EL-MEŞİETU-DİLEME Her şeyde nufus eden Allah’ın meşietinin dilemesinin kudretinin şumulune istediği şeyin olduğu, istemediğinin olmadığına, ne haraket, ne sukut, ne hidayet nede dalalet ancak Allah cc’ın meşiyetine tabidir.

<< Rabbım dilediğini yaratır ve seçer onların seçme hakkı yoktur. Allah onların ortak koştukları şeylerden münezzehtir ve çok yücedir.>>(Kasas(28)68)
<< Kur’an sizden doğru yola girmeyi dileyen kimseler için öğütten bir şey değildir. Şuda bir gerçektir. Şuda bir gerçektir ki Alemlerin rabbı olan Allah dilemedikçe siz bir şey dileyemezsiniz.>> (tekvir(81)28-29)

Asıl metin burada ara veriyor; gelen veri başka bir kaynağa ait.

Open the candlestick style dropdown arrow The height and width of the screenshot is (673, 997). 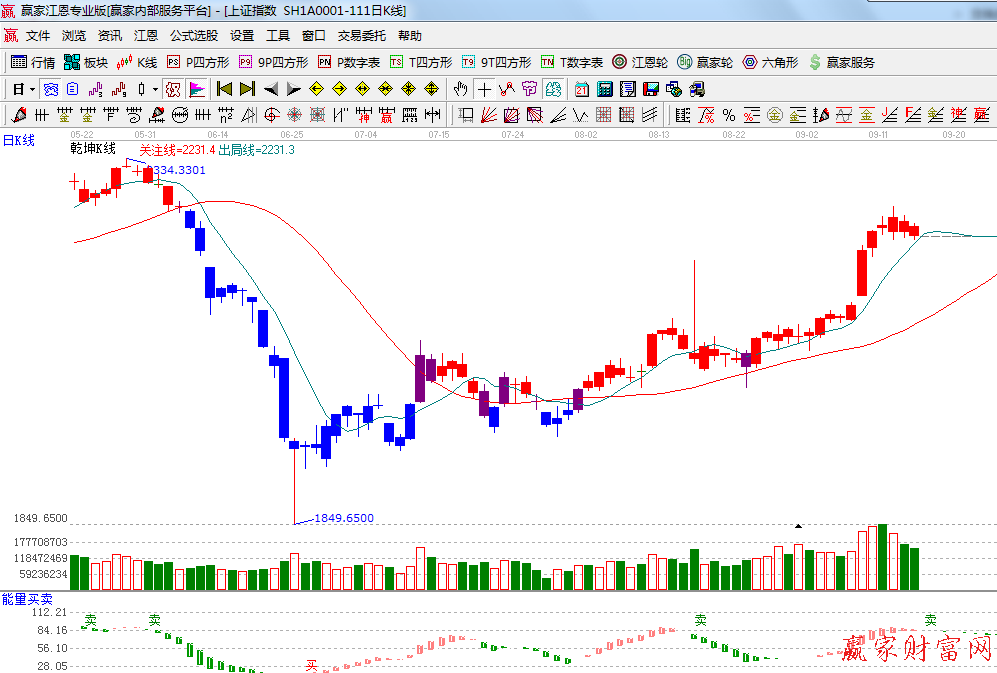point(155,89)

Bize dileme gücü veren kim, Allah cc

<< Hiç bir şey için ben bunu yarın yapacağım deme “Ancak Allah dilerse “yapacağım de. Unuttuğun zaman Rabbını an ve şöyle de:Rabbım olaki beni doğruya bundan daha yakın olana eriştirir.>> (Kehf(18)23-24)

<<Faraza onlara melekleri indirdeysik ölüler onlarla konuşsaydı ve herşey onların karşısında bir araya getirdik. Allah cc dilemedikçe iman etmezlerdi.(Mü’minlerin) çoğu bunu bilmez.>>
Enam(6)111

<<Ayetlerimizi yalanlayanlar karanlıklar içinde kalmış sağır ve dilsizlerdir. Allah kimi dilerse onu dalalette bırakır. Kimi dilerse onu da dosdoğru yola sokar.
Enam(6)39
<<Abdullah ibn Amr İbn As(ra)dan Resulullah SAV şöyle buyurdu.” Büyün Ademoğullarını kalbleri Rahmanın parmaklarından iki parmak arasında bir tek kalp gibidir ki Rahman onu dileyeği yere çevirir döndürür”..
Müslim-2654
<<Fakat kendilerine, kendi ellerinin sebeb olduğu bir musibet gelip çattığı zaman nasılda iyilikten ve ara bulmaktan başka bir şey istemedik diye Allah’a yemin ederek sana geliyorlar.>>
Nisa(4)62
<<Nerede olursanız olun, hatta tahkim edilmiş kalelerde olsanız bile, ölüm yine de erişir.Eğer onlara bir iyilik isabet ederse “bu Allah’tandır” derler. Eğer bir kötülük isabet ederse”bu sendendir”derler. De ki: Hepsi de Alah’tandır. Bu kavme ne oluyor ki hiç söz anlamıyorlar..>>
Nisa(4)78
Onun ikiside Allah’tadır.Resule dedirtiyorlar. İyilik Allah’tan kötülük sizden deyince yaratma yönüyle kula nisbet edilmeyi mi Hayır. Yaratma yönüyle ikisi de Allah’tan ve birleştiriyor. Yaratma yönüyle kula nisbeti mümkün değildir. Ama işleme yönünden size bir iyilik isabet lutfundan manasında. İşlediğiniz iyilik bir, kötülük bir, bir kötülüğe bir ceza adaletindedir. Ama bir iyilğe binlerce karşılık neyinden? Lutfundandır.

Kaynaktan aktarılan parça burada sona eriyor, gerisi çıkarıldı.